But I don't want to preach, Ab, and so fur as I am concerned from now on hot pies is off. I don't want to rub them in.

Well now, Ab, when you ask me my opinion about this here anti war business and all the fighting that has been going on about peace lately well I'm afraid I ain't handing out any advise about that at present not having any of the facks to chew over.

But taking the matter by and large it seems to me that pretty near everybody in the world is pretty strong for peace these days, and what we got to fear most now is the other fella's fear of us.

It do seem ridiclis, but many a fight has been started before today because the peaceable fella wot start it had a mistaken idear the other fella was going to stouch him if he didn't stouch the other fella first.

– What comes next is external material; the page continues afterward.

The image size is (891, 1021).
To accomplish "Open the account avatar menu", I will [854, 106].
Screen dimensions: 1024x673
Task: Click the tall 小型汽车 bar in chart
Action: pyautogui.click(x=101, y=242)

Seems to me the world has got that way now with its guns and gasses and gosh knows what that no nation is game to start a war for fear it would pretty sure be the first to get it in the neck.

But the world is still full of fools, even in high places, so you never know.

It is wot the politicians calls a very complicated question, and a poor working farmer like meself don't fell compitint to lay down no laws.

I am all out baldheaded for peace myself, but I ain't yelling out loud about it for fear I might start an argymint and have to push in some fella's face to make him see sense and be peaceable like me.

So if you want to join one of them peace societies you got to decide off your own hook, and all I can say is that, looking back through life, I have found that about the best way to keep peace is to keep your temper.

And about the surest way to start a fight is to tell the other fella he ain't peaceable.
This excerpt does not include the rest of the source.